Une école de l’Euphrate, été 2020.

Crédits photo : collection privée

I. L’interminable quête de l’unité en rangs dispersés…

La société syrienne, composée d’une grande diversité ethnique et communautaire, de citadins et ruraux, de tribus sédentarisées, apparaît au début du XXIe siècle, comme un ensemble mal intégré. Des événements qui se sont produits surtout à partir de 1970, témoignent que la construction de l’État syrien n’a pas entraîné de construction nationale : entre 1946 et 1970, la construction nationale est un impensé des élites nationalistes arabes et à partir de 1970, elle est combattue en sous-main par le clan des Assad qui la considère comme une menace à la pérennité de son régime.

En 2011, tous les acteurs de l’opposition entendent dépasser la diversité ethnique et confessionnelle. Cette idée d’unité est d’ailleurs fondatrice dans la culture politique syrienne depuis la « première indépendance » (mars-juillet 1920) jusqu’en 2011. Il y a eu aussi en Syrie, comme dans d’autres révoltes arabes, une revendication de liberté et de dignité et également d’identité nationale commune. Cette double revendication, qui renoue avec la tradition unitaire nationaliste arabe, repose sur une valeur centrale de la société arabe syrienne (la dignité - al-karameh) et sur une volonté de s’ancrer dans son temps avec la liberté et l’identité nationale commune. Cette revendication, s’inscrivant dans un futur sans la dynastie des Assad, relevait donc de l’insupportable pour ce clan et déclencha une répression d’une violence sans limite.
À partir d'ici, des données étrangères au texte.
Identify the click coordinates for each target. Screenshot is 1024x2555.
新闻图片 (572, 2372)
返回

À y regarder de plus près, voilà plus d’un siècle que les Syriens lèvent l’étendard politique de l’unité : unité des territoires à l’époque du Mandat français, ensuite unité de la société sous le drapeau nationaliste arabe (et la bannière de l’Islam pour les Frères musulmans), et aujourd’hui unité dans la diversité, dans une identité syrienne partagée. Ici, l’élément nouveau est bien la reconnaissance positive par la société civile de sa structure sociale en communautés (et asabiyyat [2]) rejetée dans l’obscurantisme et niée par le nationalisme arabe. Mais, comme la guerre civile en témoigne aujourd’hui, toutes les parties en conflit comprennent-elles l’unité de la même façon ? Hafez al-Assad a travaillé, au nom du nationalisme arabe, pour une Grande Syrie au service du clan Assad et dans une moindre mesure, de la communauté alaouite. Bachar al-Assad a renoncé à toutes ces unités pour promouvoir l’unité autour de sa personne.

On comprend dès lors que la thawra de 2011, en identifiant la diversité dans l’unité (Id wahed, une seule main), constitue à la fois une véritable rupture avec le « temps d’avant » et une inscription parfaite dans la culture sociale. Les « anciens » de l’opposition syrienne, issus des traditions nationaliste arabe et socialiste, sont dépassés alors que les Frères musulmans syriens se trouvent dans une posture plus ambiguë : sans renvoyer la réalité sociétale dans l’obscurantisme, ils « sont à même de transcender les segmentations de village ou de clan pour donner aux sociétés fragmentées du Proche-Orient un commun horizon d’universalité » (Nadine Picaudou). De fait, la jeune génération syrienne propose une véritable refondation du concept d’identité nationale, et cela sans avoir toujours conscience de toutes ses implications. Le régime syrien, lui, comprend parfaitement que les fondements de son pouvoir, construit sur la fracture minorités/majorité, sont menacés d’où l’emploi du terme « terroristes » pour désigner les manifestants pacifiques. En effet, la thawra est bien la terreur du clan Assad.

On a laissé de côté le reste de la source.